You can always get a bigger truck, Tango.

:vs_laugh:


----------



## ShtRnsdownhill (Jan 13, 2016)

every few years I empty out my extended chevy 3500 van and start over, it seems that over time you just keep stashing stuff on the truck and weigh it down, I usually end up with several hundred pounds of assorted fittings and cut offs of pipe( steel and copper) , old controls, you name it stuck in every nook and cranny, then I just stick them in one of my storage areas till i still dont use them..lol...when I get motivated ill sort through it and much goes into the scrap pile..and then scraped for some $$$


----------



## Tango (Jan 13, 2018)

Alan said:


> You can always get a bigger truck, Tango.
> 
> :vs_laugh:


Nope, my van is perfect and got lucky to have doors on the driver side with AWD. I also don't have payments. having payments I'd be working all week just to pay for a new van.
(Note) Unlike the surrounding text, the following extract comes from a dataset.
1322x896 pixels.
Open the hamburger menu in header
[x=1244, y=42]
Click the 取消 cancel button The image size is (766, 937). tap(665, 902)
Getting work to do old things, I'll have to eventually tell customers to pay for my time to get parts if I don't have them. All the others do it all day as their vans are bare.

My next project after the e brakes and axle bearings is to revive the AC and I know it's going to be a biatch.


----------



## Tango (Jan 13, 2018)

Sometimes I wish I didn't have a scrap pile. Using the grinder to cut the copper from brass, cutting off metal handles, dismantling faucets then waiting at the scrap yard then going to take the money in a concrete bunker outside the lot. All that for 80$. I guess it pays for a good lunch.


----------



## ShtRnsdownhill (Jan 13, 2016)

Tango said:


> Sometimes I wish I didn't have a scrap pile. Using the grinder to cut the copper from brass, cutting off metal handles, dismantling faucets then waiting at the scrap yard then going to take the money in a concrete bunker outside the lot. All that for 80$. I guess it pays for a good lunch.



last time I went to the scrap yard it took about 3 hours round trip and put almost $2000.00 cash in my pocket....I only go if I can fill my van with scrap..


----------